Sofía Imber observa una visita guiada a un grupo de estudiantes en el museo.

Se encuentra dividido en cinco capítulos:

I. El Museo de la Nada (que atiende al proceso de su concepción y fundación)

II. El Museo como un Periódico (referido a la orientación comunicacional del Museo y sus políticas novedosas de difusión de los proyectos)

III. El Museo Impredecible (que reseña sus actividades y exposiciones)

IV. El Museo Educador (que desarrolla el enfoque educativo del Museo)

V. El Museo Inagotable (que expone el proceso de creación y desarrollo de la legendaria Colección del Museo –sus criterios, principios metodológicos y modos de funcionamiento)

A continuación, y en exclusiva para Estilo / online, presentamos un resumen del primer capítulo.

1. El Museo de la Nada

Parque Central en plena construcción.

Comenzaremos planteando la pregunta que atiende a los orígenes: ¿Qué sucedió?, ¿cuáles son los indicios que permiten entender la experiencia institucional más exitosa e importante que conocemos de la cultura en Venezuela? Porque no es que aquí se aplique aquello del lugar correcto en el momento correcto. Por el contrario: con respecto a lo del momento, no se vislumbraba la mínima necesidad de un museo de arte contemporáneo ni el público clamaba por un museo nuevo. Por ejemplo, el Museo de Bellas Artes cumplía funciones de museo de arte y, además, los inermes presupuestos para la cultura no permitían pensar en otra institución museística además de las ya existentes (Museo de Arte Moderno de Mérida, Museo de Arte Colonial, Museo de Maracay, Museo Soto, entre otros). Tampoco se trata del lugar correcto, pues cualquier museo en el mundo suele tener una sede y una colección como punto de partida y acá ni por asomo –ni edificio, ni obras. Sin embargo, aun cuando prácticamente nació de la nada y creció en un garaje, el Museo de Sofía define un antes y un después. Nos marcó a todos –a los que formamos parte del equipo de trabajo, a los artistas, a los coleccionistas, pero, sobre todo, al público que lo llegó a conocer. Quizás se deba no al momento ni al lugar, sino a la persona correcta que supo trabajar y hacernos trabajar “tercamente contra lo imposible”[1], fundando las bases de un cambio, de nuevas costumbres y senderos nunca antes transitados en la museología venezolana.

Con Roberto Rodríguez Amengual Cruz Diez y Soto, planeando el museo.

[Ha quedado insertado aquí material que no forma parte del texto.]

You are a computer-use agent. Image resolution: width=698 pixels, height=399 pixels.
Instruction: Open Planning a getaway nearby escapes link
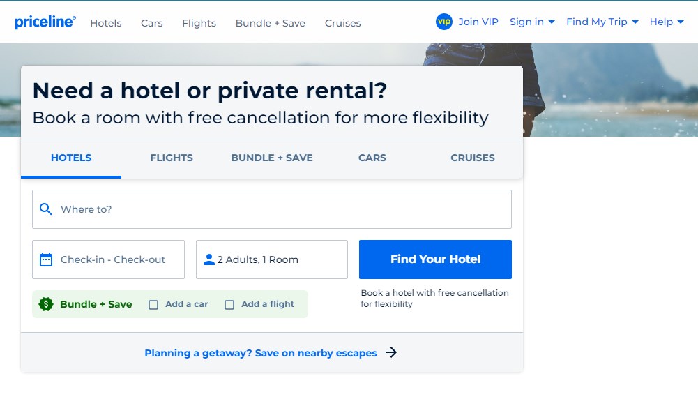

Cuando se inauguró la primera exposición, el 20 de febrero de 1974, el Museo funcionaba desde hacía unos tres años: en 1971, el presidente del Centro Simón Bolívar Gustavo Rodríguez Amengual, presentó a Sofía Imber y Carlos Rangel el Parque Central en proceso de construcción y les propuso realizar la publicidad en el programa Buenos Días. Se trataba de un proyecto polémico que, por una parte, asumía esperanzas de calidad de vida a la clase media profesional que solía vivir en las periferias (automercado, comercios, viviendas amplias) y, por otra parte, generaba rechazos en sectores políticos que lo consideraban un atentado contra la ciudad. Después de varias visitas, se estableció el acuerdo sobre la publicidad, Sofía acuñó la frase “Una nueva manera de vivir” y sugirió “abrir un espacio para las actividades culturales”. Aún sin haber decidido cuál sería el espacio apropiado ni cómo funcionaría, se planteó la idea de una Galería de Arte –más bien una Kunsthalle o Casa de las Artes– cuya dirección la llevaría la propia Sofía que no dudó en aceptar por su experiencia de casi treinta años en el mundo de las artes, la crítica y el periodismo. Sin espacio, sin Colección, el proyecto ya crecía. En 1972 la pareja se residenció en Londres (“una especie de año sabático”) y, desde allá, trabajó en la Colección. Antes del viaje, el Centro Simón Bolívar había asignado una cantidad de Bs. 232.000 (cerca de sesenta mil dólares) para invertirla en la adquisición de obras e iniciaron la creación del núcleo primero de la Colección. La cercanía de Sofía Imber con el arte y la cultura durante treinta años había transcurrido entre Europa y Venezuela, los vínculos de trabajo con Villanueva en el Proyecto de Integración de las Artes y su innegable agudeza de visión, permitían que Sofía fuese muy cercana a los artistas, coleccionistas y galeristas que no dudaron en colaborar con el proyecto. En Francia había conocido, entre otros, a Picasso, Léger, Alexander Calder, Vasarely, Poliakoff, Jean Arp, Auguste Herbin, entre otros.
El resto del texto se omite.